The instructor must become an observer when the class is divided into small groups. In this format one student in each group is assigned the facilitator role. This student helps to manage the conversation in the small group just as the instructor might do, including holding the group accountable for following the ground rules. Another student has the responsibility of summarizing and reporting out to the larger group on the main points brought out in the discussion. As observer, the instructor clarifies the discussion questions in the beginning, monitors the process and progress of each group, manages the reporting out, summarizes points across the groups, and draws out the implications of the discussion.
Involving students in the facilitation and management of discussions provides them with an opportunity to learn valuable communication skills, to begin to see the process that occurs in a group interaction, to assume more responsibility for their own learning. It also prepares students to operate more effectively in groups outside the classroom.
Active participation in a discussion includes speaking at appropriate times and listening carefully to understand what others are saying. Most students and teachers have had no formal training in these skills, so we suggest that this be provided either by the instructor or a colleague with more experience in this area.

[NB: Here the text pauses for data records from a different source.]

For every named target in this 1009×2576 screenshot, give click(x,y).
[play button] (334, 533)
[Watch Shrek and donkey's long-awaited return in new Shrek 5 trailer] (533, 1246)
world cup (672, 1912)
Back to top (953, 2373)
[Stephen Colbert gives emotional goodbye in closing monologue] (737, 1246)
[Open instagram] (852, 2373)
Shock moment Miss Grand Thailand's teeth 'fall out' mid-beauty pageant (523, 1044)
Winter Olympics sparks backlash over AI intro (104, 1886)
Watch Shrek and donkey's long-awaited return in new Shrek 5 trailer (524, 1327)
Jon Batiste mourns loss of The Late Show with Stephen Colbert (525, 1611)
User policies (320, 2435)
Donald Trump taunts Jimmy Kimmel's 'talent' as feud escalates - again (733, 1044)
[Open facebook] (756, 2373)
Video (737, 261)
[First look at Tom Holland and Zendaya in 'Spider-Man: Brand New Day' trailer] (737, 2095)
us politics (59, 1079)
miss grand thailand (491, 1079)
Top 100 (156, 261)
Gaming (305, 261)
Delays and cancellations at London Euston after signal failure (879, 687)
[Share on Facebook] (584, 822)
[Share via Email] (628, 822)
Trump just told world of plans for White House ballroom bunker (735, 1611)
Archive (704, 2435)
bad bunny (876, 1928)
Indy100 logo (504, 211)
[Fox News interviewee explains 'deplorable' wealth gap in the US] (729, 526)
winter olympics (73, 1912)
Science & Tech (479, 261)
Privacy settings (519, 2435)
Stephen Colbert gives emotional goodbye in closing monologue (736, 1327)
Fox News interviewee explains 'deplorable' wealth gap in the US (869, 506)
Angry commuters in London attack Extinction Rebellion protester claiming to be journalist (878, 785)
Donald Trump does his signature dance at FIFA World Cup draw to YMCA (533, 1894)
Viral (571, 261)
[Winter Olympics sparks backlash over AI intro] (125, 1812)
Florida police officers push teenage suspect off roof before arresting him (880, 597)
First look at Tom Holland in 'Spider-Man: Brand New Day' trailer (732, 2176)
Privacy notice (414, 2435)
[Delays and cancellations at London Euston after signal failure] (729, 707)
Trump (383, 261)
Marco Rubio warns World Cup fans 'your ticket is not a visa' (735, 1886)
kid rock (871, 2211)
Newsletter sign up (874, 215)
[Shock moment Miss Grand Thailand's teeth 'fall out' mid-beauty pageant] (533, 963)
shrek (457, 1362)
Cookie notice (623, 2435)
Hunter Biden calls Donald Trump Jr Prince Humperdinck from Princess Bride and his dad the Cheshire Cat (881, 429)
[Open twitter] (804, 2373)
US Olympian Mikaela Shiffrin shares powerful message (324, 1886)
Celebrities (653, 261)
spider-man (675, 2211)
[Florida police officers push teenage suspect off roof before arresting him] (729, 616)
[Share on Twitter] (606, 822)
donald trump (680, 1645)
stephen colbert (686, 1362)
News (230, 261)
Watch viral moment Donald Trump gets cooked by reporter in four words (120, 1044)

We suggest devoting class time to the introduction, demonstration, and practice of most or all of the following:
• paraphrasing and summarizing
• accepting divergent views
• keeping on track
• dealing with domination
• minimizing interruptions
• handling conflict
• enforcing the ground rules
How much time should be devoted to training? You may have a lot of material to cover, but consider your objectives. If you want to accomplish those objectives for which discussion is best suited, then it is worth the time. We disagree on how this should be done. Kramer two hours of training is time well spent. Learning these skills requires many examples and a reasonable amount of practice. Korn thinks that in 45 minutes, an instructor can explain the reasons for discussions, what makes a good discussion, present the ground rules, show a video tape that illustrates the skills, and find a few volunteers who will model what has been learned. Feedback after later discussions will provide the advanced training. If even 45 minutes seems like too much, then discussions may not be that important for you and you shouldn’t mess up your lectures with all that noise from students.

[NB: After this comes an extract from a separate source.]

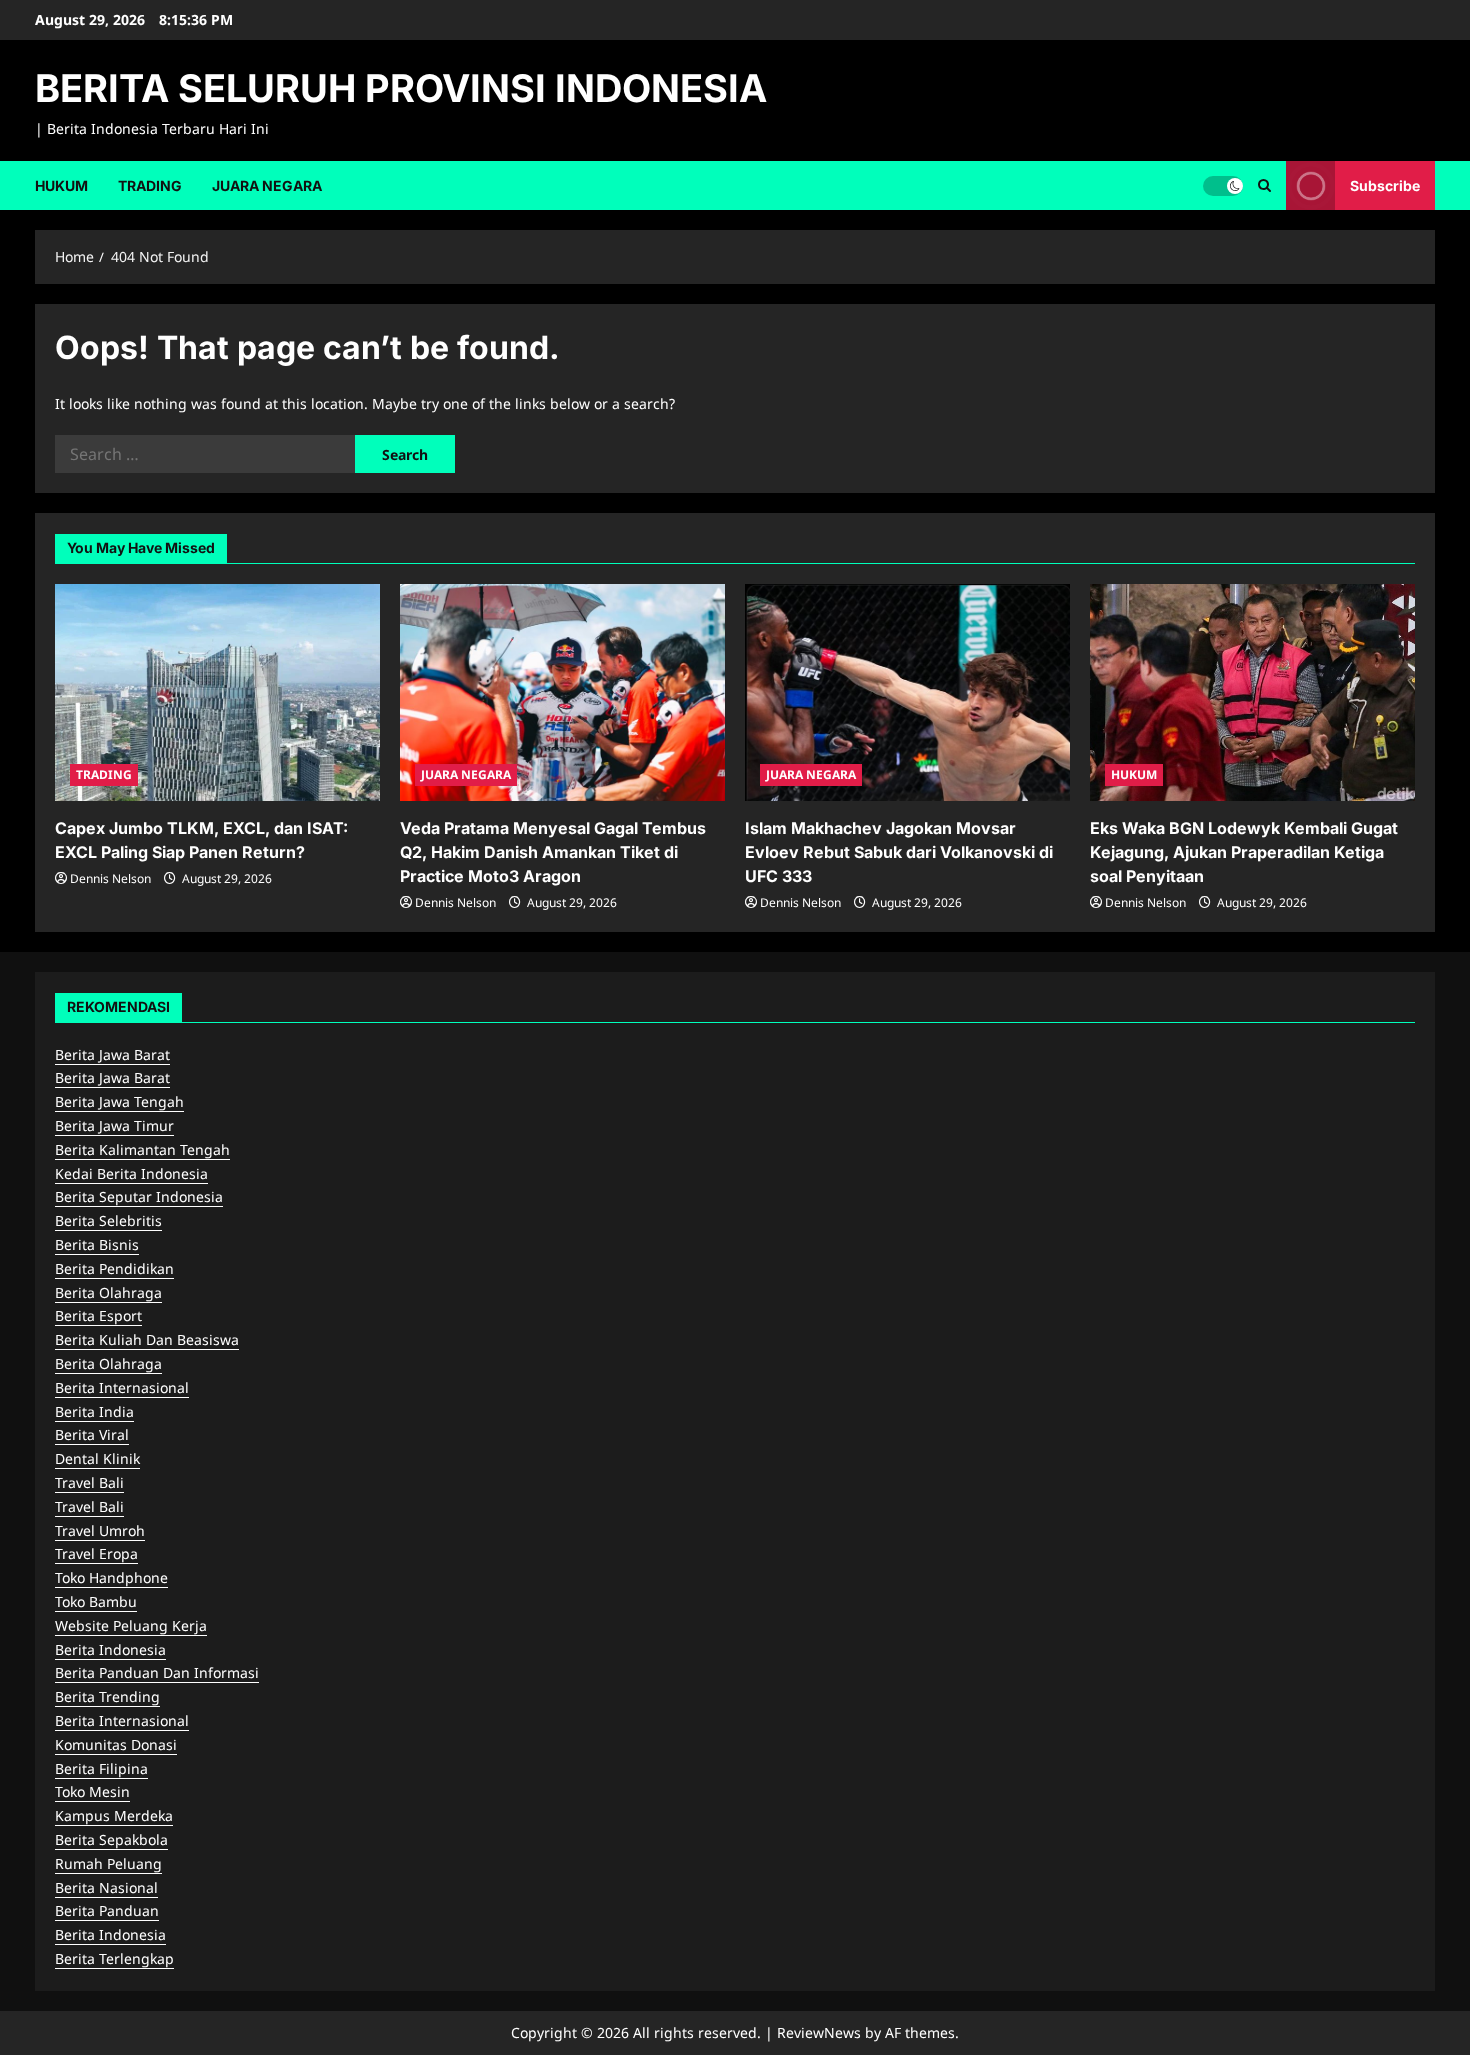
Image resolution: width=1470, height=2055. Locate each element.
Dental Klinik (97, 1458)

Regardless of how much time one allocates to training in the beginning of a course, discussion skills require reinforcement. After each of the first two sessions review the discussion process, how students felt about it, and how it might be improved. Then make appropriate adjustments in the discussion format.

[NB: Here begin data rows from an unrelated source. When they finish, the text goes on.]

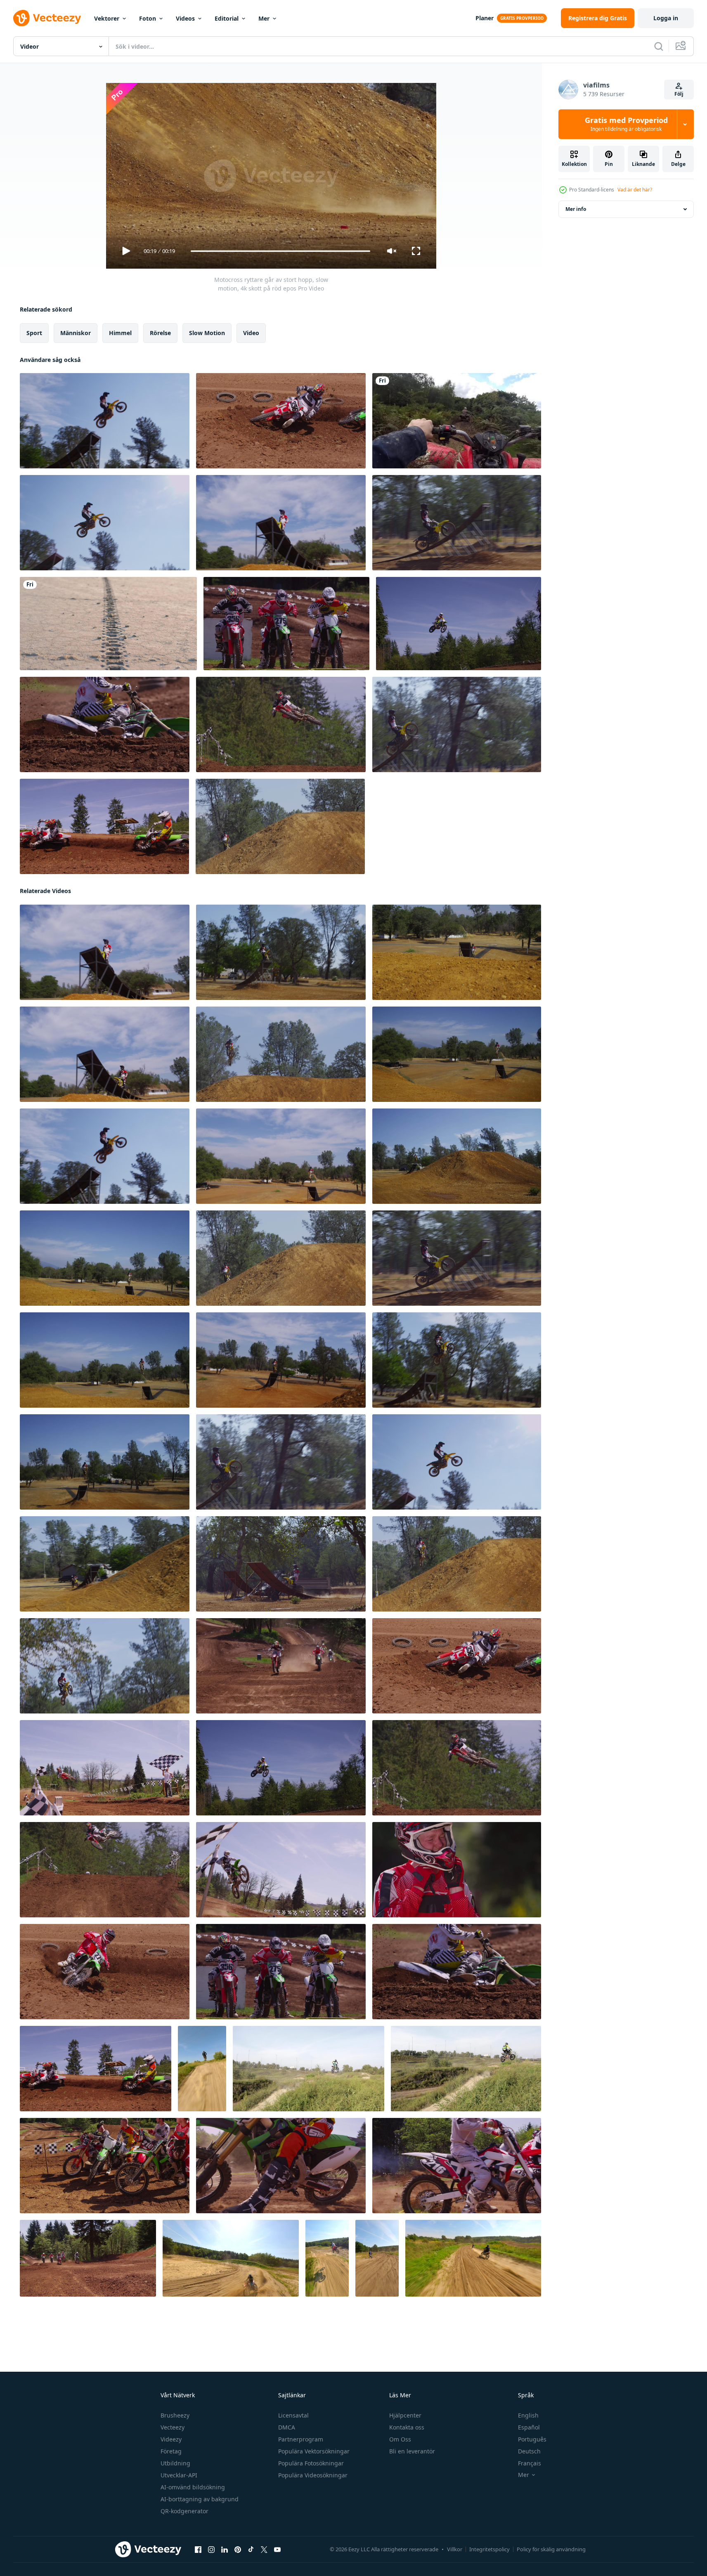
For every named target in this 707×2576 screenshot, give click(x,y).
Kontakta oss (406, 2427)
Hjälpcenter (405, 2415)
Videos (185, 18)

It is impossible to guarantee the success of all class discussions, but we think this method is more likely to work if you know what your objectives are and establish ground rules for your class. Clarify your role as leader, facilitator, or observer, and then help students understand what is expected of them by providing training in discussion techniques. Finally, evaluate both the discussion ‘process (e.g., the extent to which the rules were followed) and the outcomes. One final bit of advice is to be patient and trust the process.
References and Further Reading:
Brown, G .. & Atkins, M. (1988). Effective teaching in higher education. London: Methuen.
Davis. B.J. (1993). Tools for teaching. San Francisco: Jossey-Bass.
Doyl, M., & Straus, D. (1983). How to make meetings work. New York: Jove.
Schwartz, R.M. (1994). The skilled facilitator. San Francisco: Jossey-Bass.